> Requirements: State how many lines of the material below contain the word "dimensions", counting only matches with the same case. Reply with the number alone.

[START Input records]

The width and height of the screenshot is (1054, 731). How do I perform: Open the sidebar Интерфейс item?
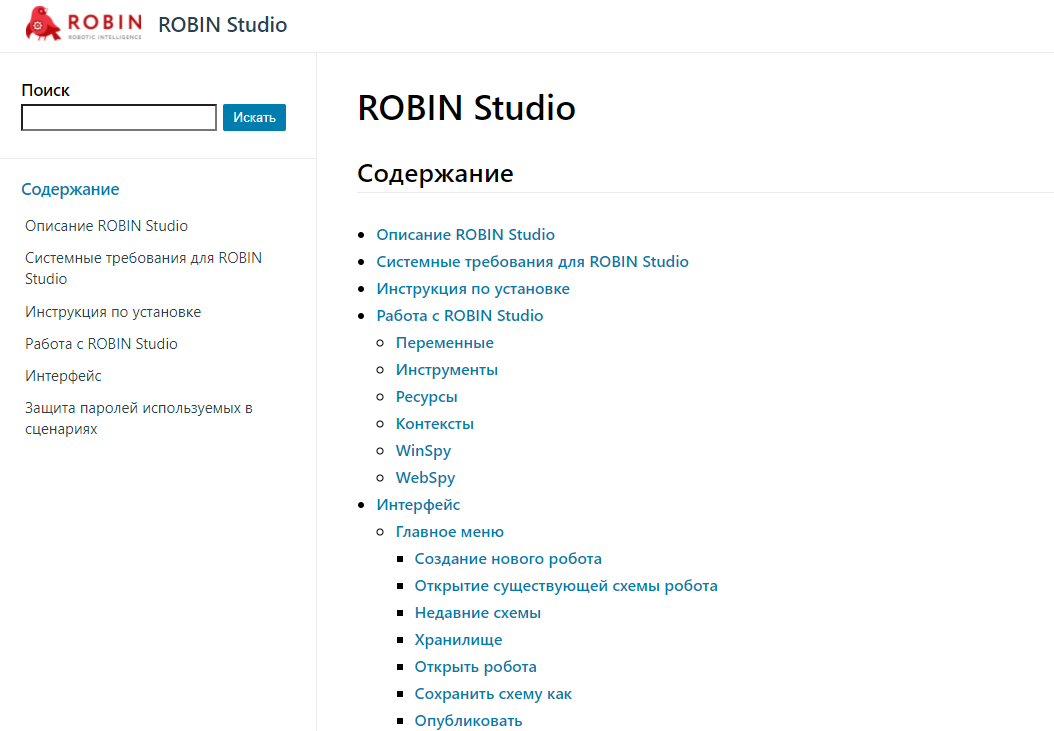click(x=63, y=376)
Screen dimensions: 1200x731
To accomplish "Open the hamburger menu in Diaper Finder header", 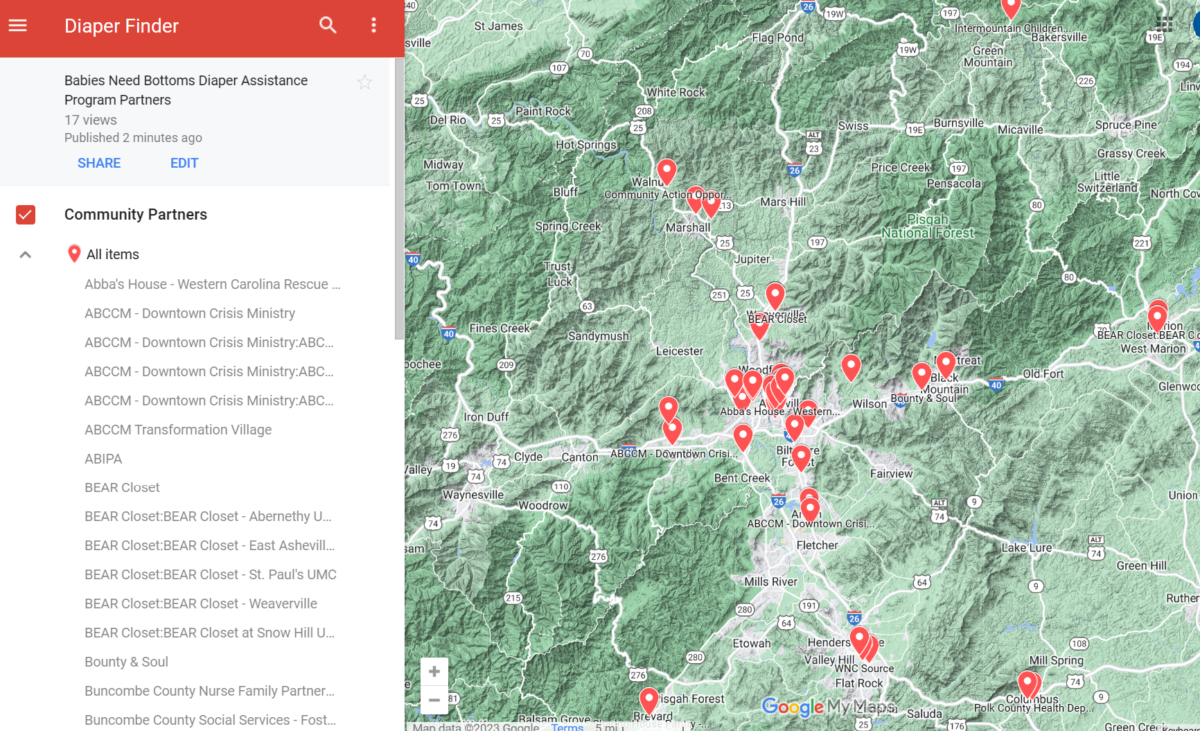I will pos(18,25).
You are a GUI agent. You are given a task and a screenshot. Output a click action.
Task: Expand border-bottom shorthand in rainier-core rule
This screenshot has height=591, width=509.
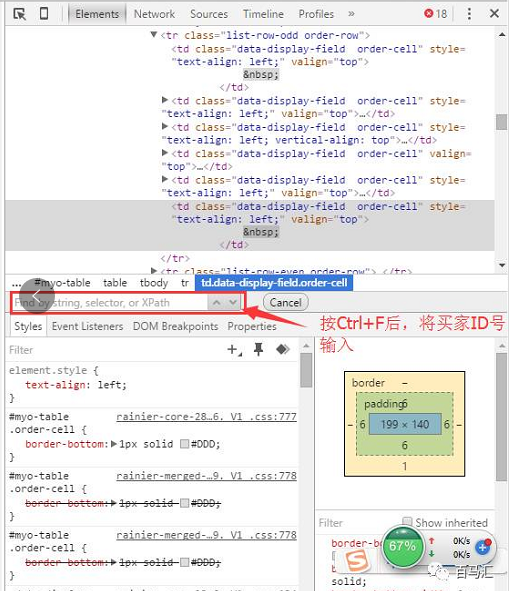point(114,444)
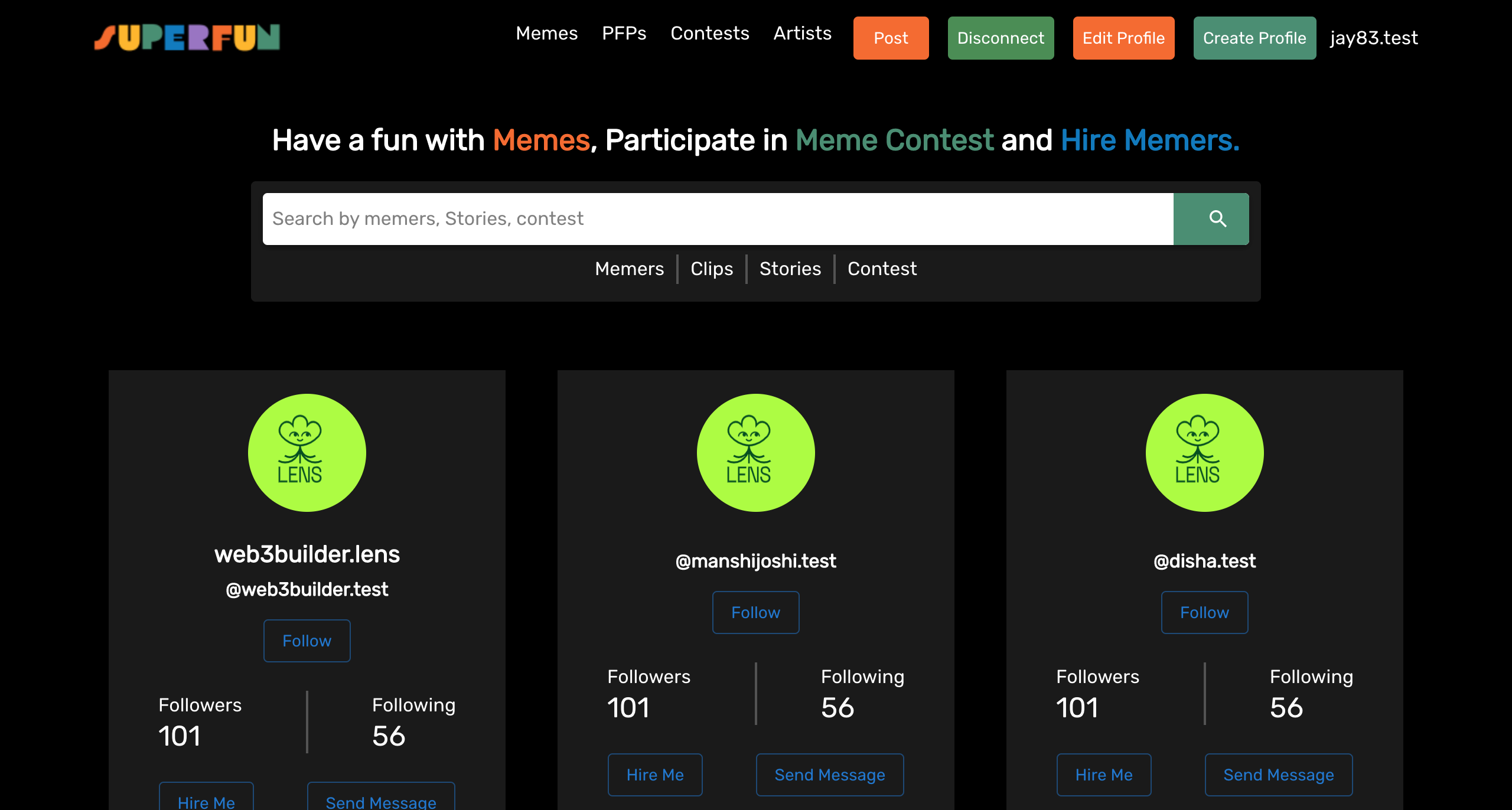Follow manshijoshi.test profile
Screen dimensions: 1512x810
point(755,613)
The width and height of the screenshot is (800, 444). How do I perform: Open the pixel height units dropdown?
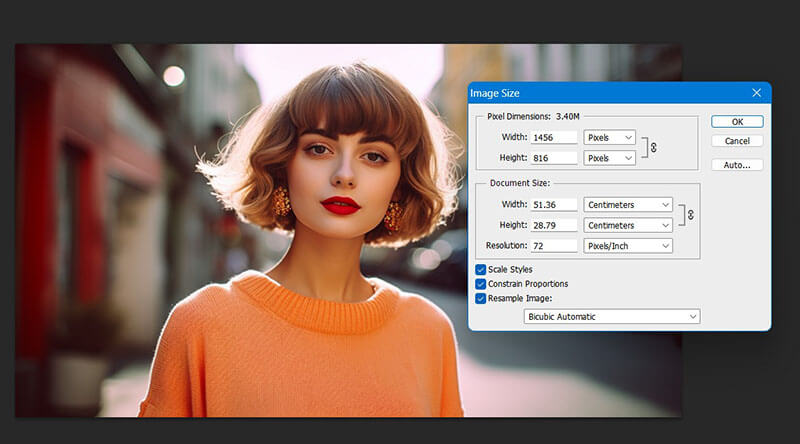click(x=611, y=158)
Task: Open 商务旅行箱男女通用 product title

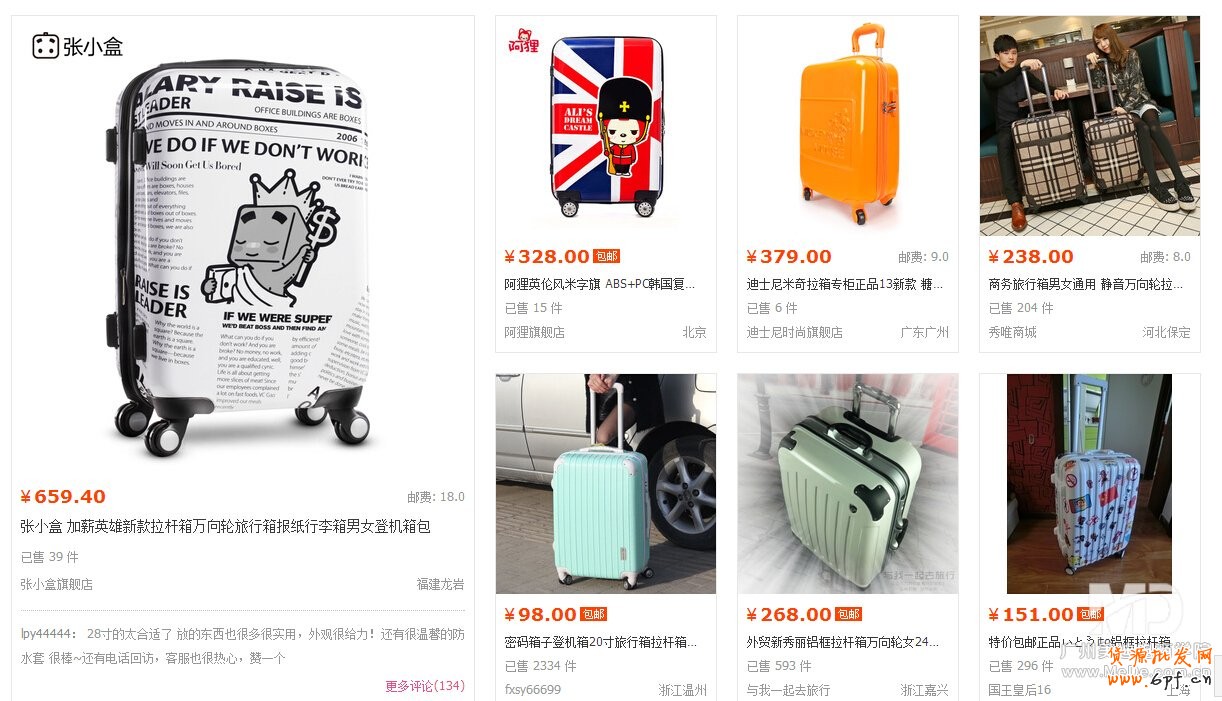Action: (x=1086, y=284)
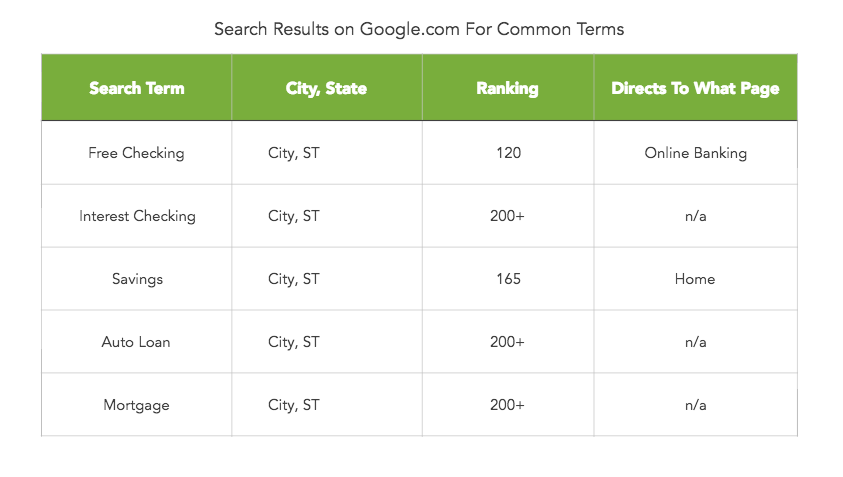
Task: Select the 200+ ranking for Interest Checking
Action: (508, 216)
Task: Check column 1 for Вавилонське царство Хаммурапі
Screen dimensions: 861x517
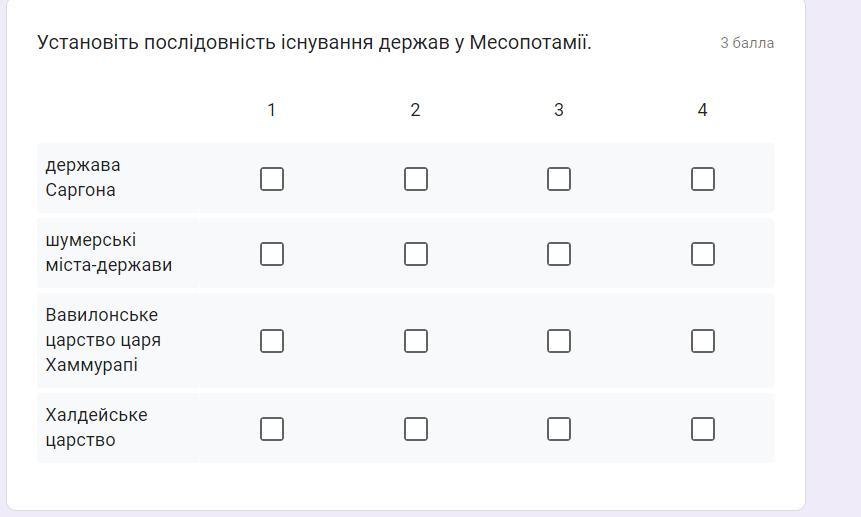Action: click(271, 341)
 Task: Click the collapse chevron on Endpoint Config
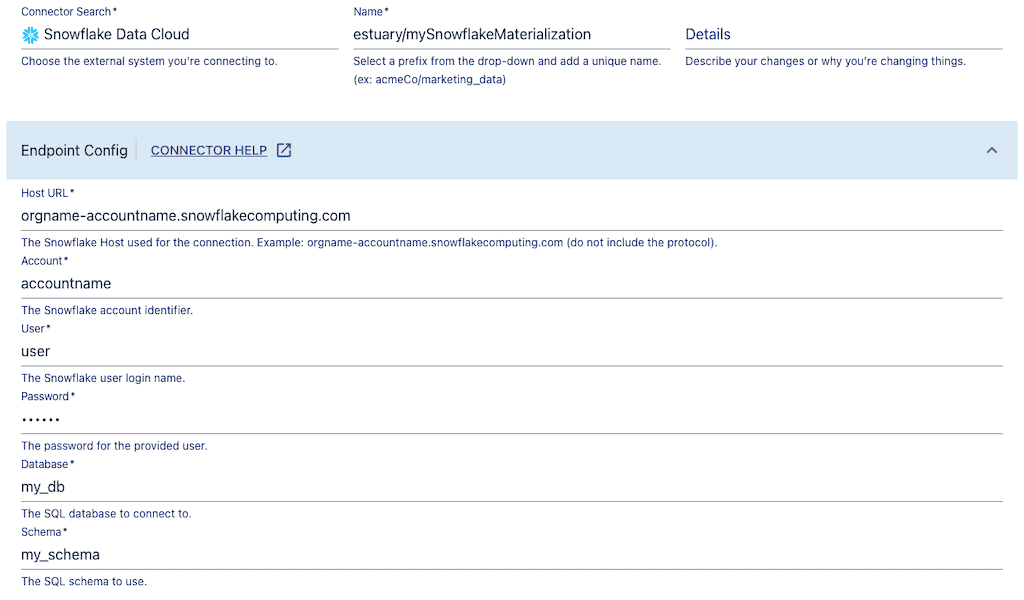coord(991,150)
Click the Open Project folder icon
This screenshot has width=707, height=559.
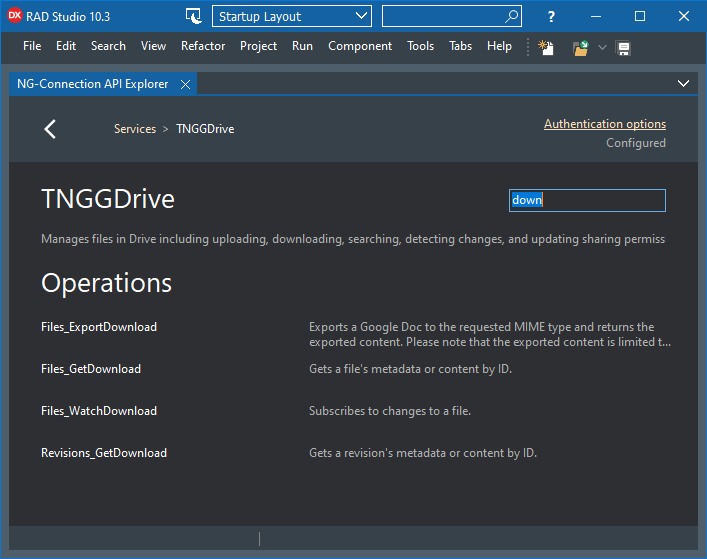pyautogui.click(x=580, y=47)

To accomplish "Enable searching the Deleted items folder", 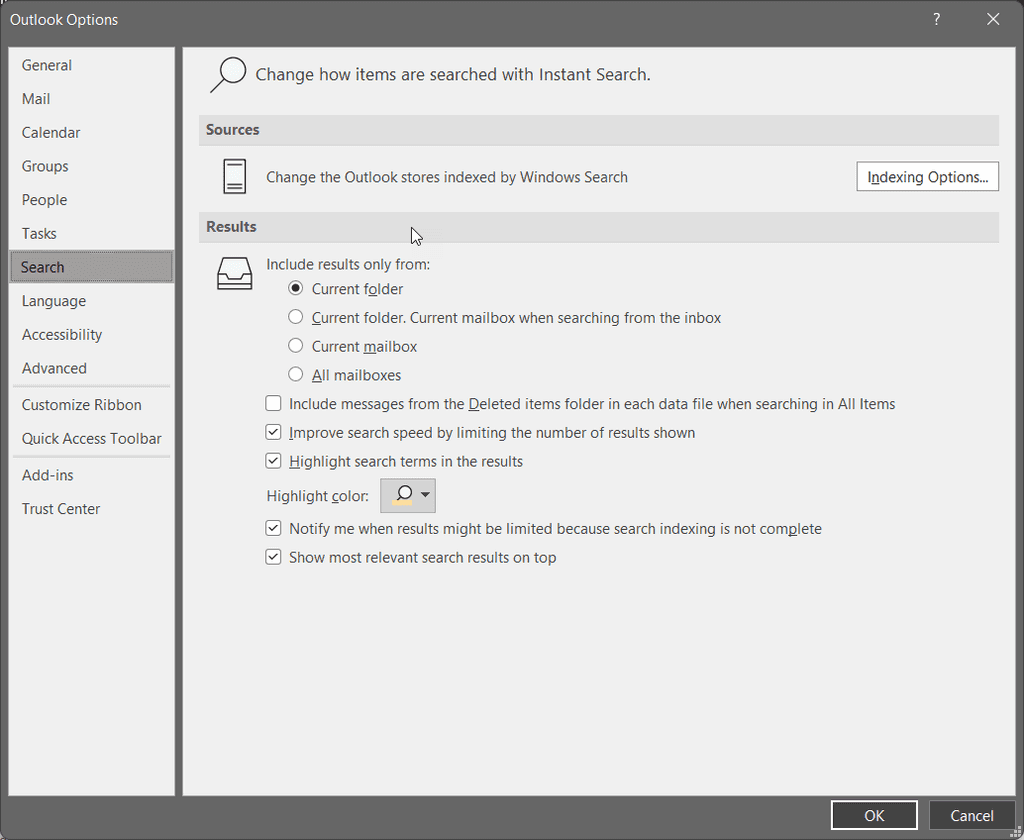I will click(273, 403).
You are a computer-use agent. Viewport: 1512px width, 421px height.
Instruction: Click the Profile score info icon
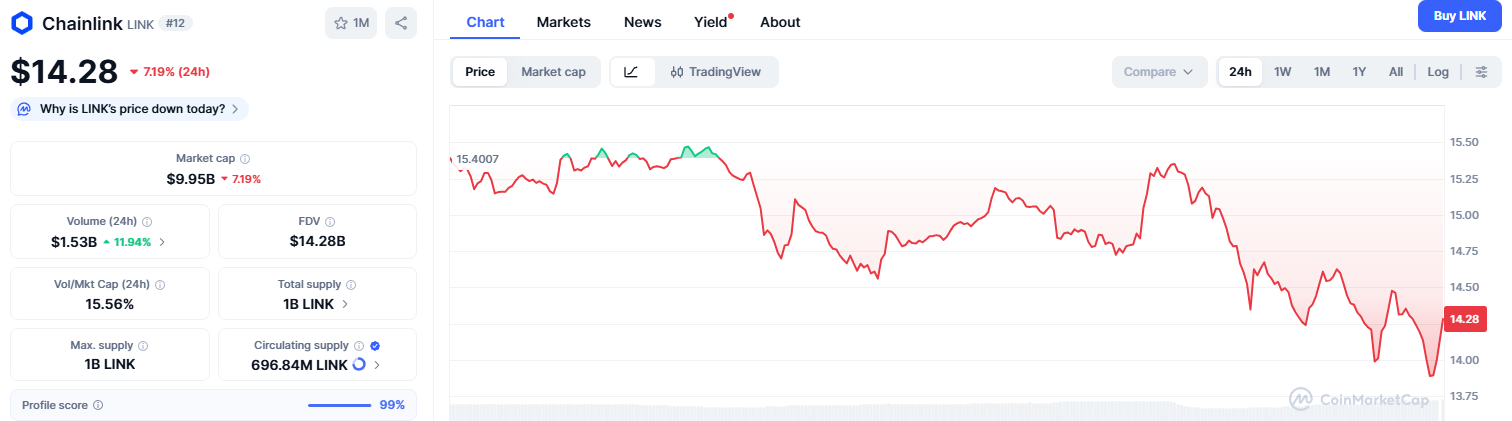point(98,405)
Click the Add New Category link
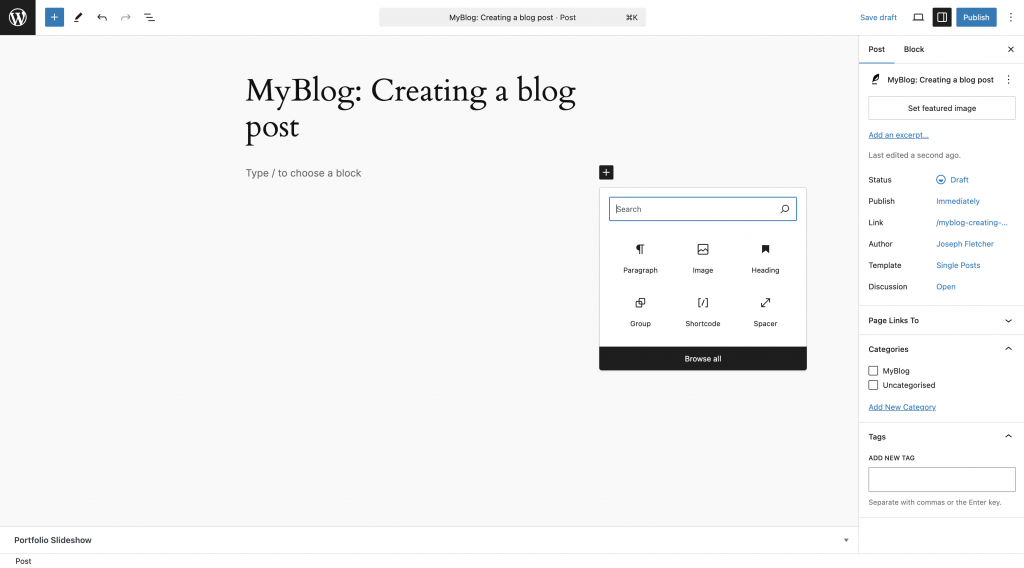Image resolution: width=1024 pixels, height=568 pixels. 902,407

[END Input records]

> Output: 3